You are right - setting it to 0.01 did not actually change anything in my test - it still remains at > 1GB, even when I close and reopen the empty DB. It sounds like this is completely out of your control, so not much (if anything) you can do here. As you say - eventually it should reclaim space - it's not very efficient at doing so :)

I think that I'll maybe implement zstd compression for the raw emails (stored in the database) to try save some space moving forward as this should at least save some space both in memory and on disk. The raw emails are not used for searching / filtering, they are simply parsed when an email is opened in the UI.

Feel free to mark this as resolved, unless you want to leave it here if you're going to add any functionality. Thanks again @ostafen :)

axllent commented 2 years ago

The irony of it all is I just checked the database directory of Mailpit which was still running from yesterday (which had several gigs of "empty" data), and it's now down to to almost nothing.... LOL. I'll make a metal note that pruning can take > 24 hours....

ostafen commented 2 years ago

You could also try to reduce the frequency the garbage collector is called to see if space is reclaimed more often. Anyway, the real problem is that badger doesn't give any warranty about this, so we should not make assumptions about disk size.

axllent commented 2 years ago

Plus the fact that I think need to close and re-open my database after a DeleteAll(), something I would have preferred not to do.
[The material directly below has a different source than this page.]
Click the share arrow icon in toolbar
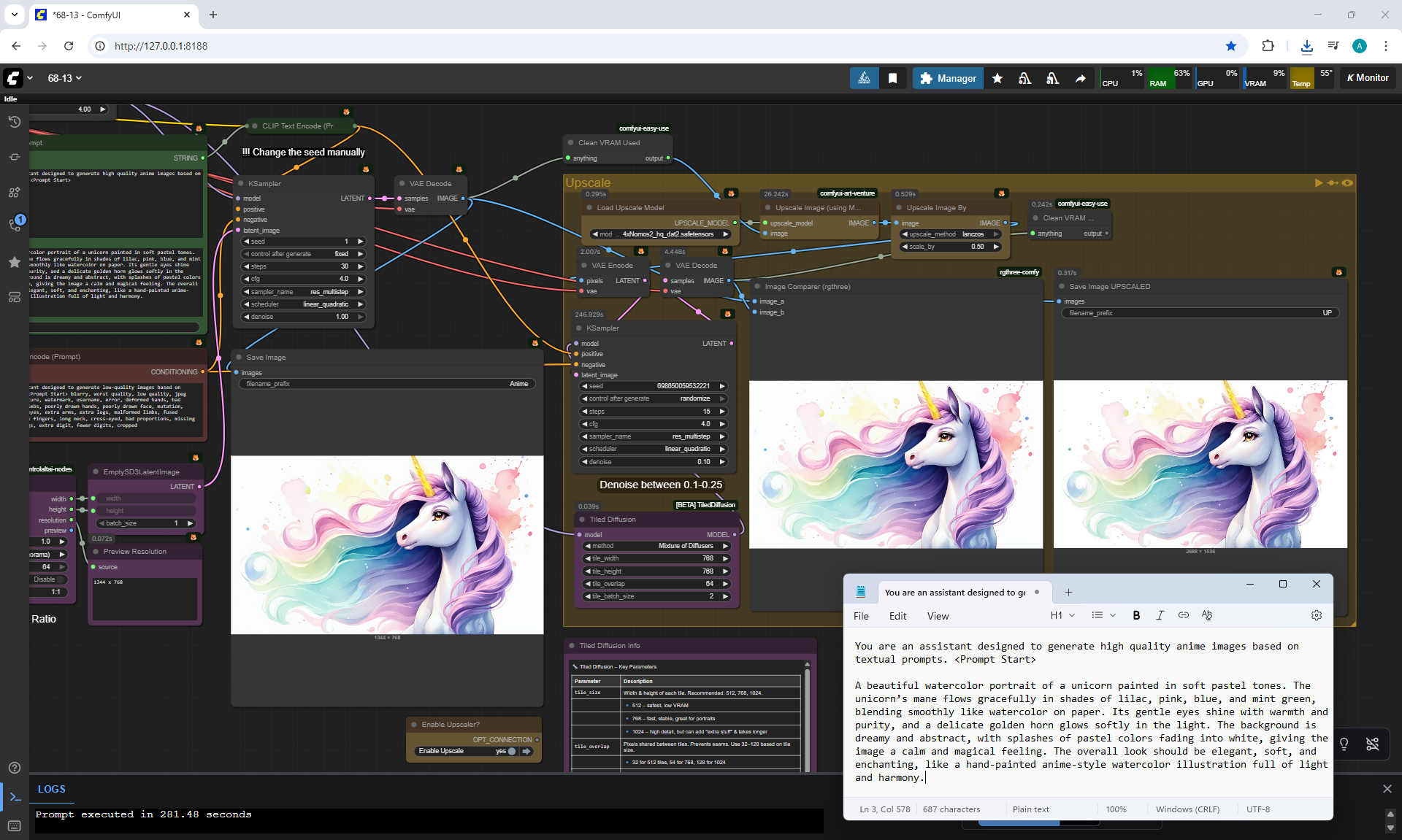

I do have some ideas though, but it involves locking all DB access when closing and reopening it, and each database function relying on a sync.RWMutex{} - I'm sure that will take a performance hit, but more testing (for me) to do!

ostafen commented 2 years ago

I don't suggest you to go for this approach, since you introduce a dependency in your code related to an internal implementation detail of clover (the fact that it uses badger), a part from making the code more complicated. Moreover, even if you take this approach, disk size could remain high

pricelessrabbit commented 7 months ago

Hi all :) trying out the last version of the v2 branch and i got this error. The real issue is that inside clover storage, it's managed with a Fatal error. So as a result, my application exits every 5 mins with no way to recover from errors. Is there a way to fix it? should i opening a PR with to allow for a non-fatal error log?